**Kutipan Dokumen**
= = =

SAY HELLO DENGAN CERPEN ADIKKU KARYA IBU KHATIJAH
SAY HELLO DENGAN CERPEN ADIKKU KARYA KHATIJAH
Oleh: Yusuf Nugraha
Aku masih ingat kata-kata salah seorang dosenku yang selalu diucapkannya, juga dituliskan dalam bukunya. Beliau tidak jarang berpesan bahwa menulis itu adalah salah satu aktivitas silaturahim melalui kata-kata dan tulisan (karya) itu akan membawa nasibnya sendiri.
Untuk itu, anggaplah ini sebuah silaturahimku kepada para gurusianer yang membaca tulisan ini, khususnya kepada gurusianer, Ibu Khatijah. Baru sekali aku bertegur sapa dengannya ketika beliau berkomentar di salah satu coretanku “Bermain-main dengan Cerpen-Cerpen Gurusiana Bag.1”. Beliau memintaku, untuk membaca karyanya yang berjudul Selendang Merah Jambu. Hanya saja, aku belum sempat memenuhi permintaan seperti yang ditulisnya di kolom komentar. Alasan utama, karena cerpen itu terdiri dari beberapa bagian. Yang terakhirnya dipublis saja sudah mencapai bagian ke-49 dengan ending yang masih ‘bersambung’. Butuh waktu khusus dan serius untuk membaca semua itu. Akhirnya, aku coba lihat-lihat karya beliau lainnya. Sampai akhirnya, aku berinisiatif membaca cerpen-cerpen awal yang dipublis di minggu akhir Januari. Dasar pertimbanganku adalah cerpen awal akan menjadi tolak ukur mencermati cerpen-cerpen selanjutnya.

= = =

**Tugas yang Dikerjakan**
A. Sebutkan semua judul karya yang disebut dalam tulisan tentang cerpen Ibu Khatijah, kecuali judul tulisan itu sendiri.
B. Teruskan tulisan tentang cerpen Ibu Khatijah mulai setelah kalimat terakhirnya.
Baris-baris data berikut tidak diperlukan.

**Data hasil ekstraksi**
= = =

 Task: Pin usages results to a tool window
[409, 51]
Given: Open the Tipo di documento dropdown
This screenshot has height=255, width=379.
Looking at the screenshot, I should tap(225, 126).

= = =

**Jawaban Tiap Tugas**
A.
- Adikku
- Bermain-main dengan Cerpen-Cerpen Gurusiana Bag.1
- Selendang Merah Jambu

B.
Teringat tulisan salah salah seorang kritikus sastra yang mengatakan bahwa apalah artinya sebuah karya tanpa ada pembaca yang mengapresiasi. Pengarang, teks, dan pembaca merupakan tiga unsur yang tidak bisa terpisahkan. Sebagus apa pun karya itu, hanya akan menjadi ‘artefak’ mati jika tidak ada yang mengapresiasi.
***
Cerpen yang berjudul “Adikku” karya Khatijah terdiri dari 7 bagian walaupun sebetulnya itu satu cerpen. Cerpen tersebut dipublis dari mulai tanggal 25 Januari - 03 februari. Artinya, beliau mempublis satu bagian cerpen perharinya. Saya salut dengan kegigihan seorang Ibu guru yang juga ibu rumah tangga itu. Dalam kesibukannya, tetapi masih sempat menulis setiap hari seperti itu.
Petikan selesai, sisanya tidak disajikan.